It is typical of the mindset of Delhi Police that, rather than taking action against the assaulters of the shop-owner and arresting them, they have instead seized a sample of the meat and sent it for forensic analysis to determine whether it was cow meat! Such an oft-repeated incident illustrates how differences between communities in India are often used by a dominant community to assert their so-called sociocultural 'superiority'.

At the root of the issue, of course, is the reality that most individuals from the Northeast are of Mongoloid origins and therefore have features more akin to races from eastern and southeast parts of Asia. In many parts of India, the facial differences rouse suspicion which extends to cultural practices too.

One recalls with trepidation the circumstance which led to large-scale attacks on Northeast Indians in many parts of the country over a decade ago giving rise to their mass exodus. On that occasion, it was rumour-mongering and hate-spewing that had created the imbroglio from which the nation took a long while to recover.

But though increased familiarity with the people from this region has reduced racism to an extent, it has not been eliminated altogether, as revealed by the infamous case of Nido Tania, a young boy from Arunachal Pradesh who was brutally murdered by some thugs in Delhi's Lajpat Nagar in 2024 just because they considered him to be a Chinese!

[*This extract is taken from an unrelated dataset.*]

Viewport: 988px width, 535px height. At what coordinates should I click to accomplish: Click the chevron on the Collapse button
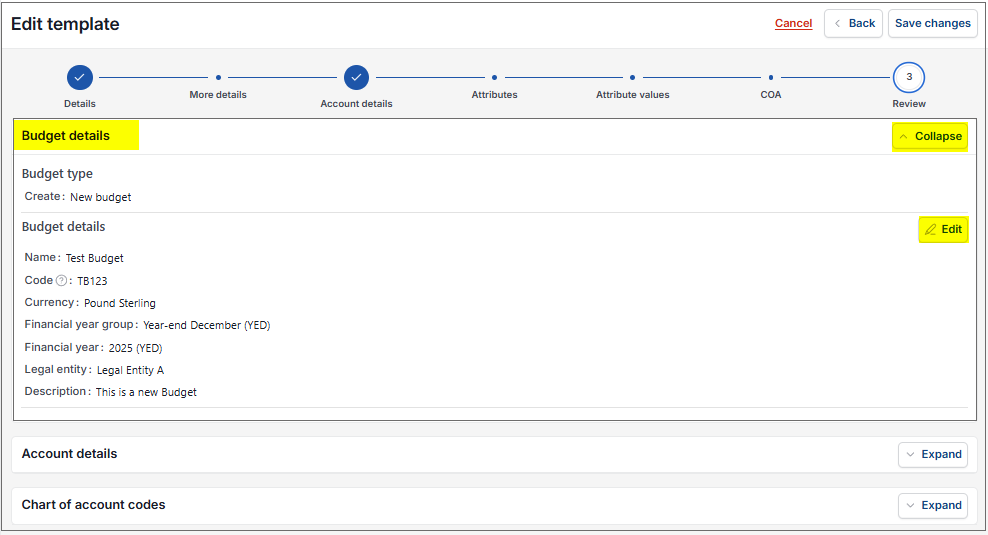coord(904,137)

People from the Northeast, even today, are viewed with suspicion and find it difficult to find accommodation elsewhere in the country, with many communities disliking their 'habits', no matter that habits of our tribal communities are some of the cleanest in India. The sole recourse to end the marginalization of people from the Northeast is through educating the rest of the nation about the 'unity in diversity' of the country,

Conversely, visitors from other regions, who thankfully nowadays are coming in increasing numbers to the Northeast and being mesmerized by its beauty, the cultured hospitality of its people and its cuisine, must be encouraged to communicate their experiences to the outside world, so that inbuilt prejudices can be eradicated.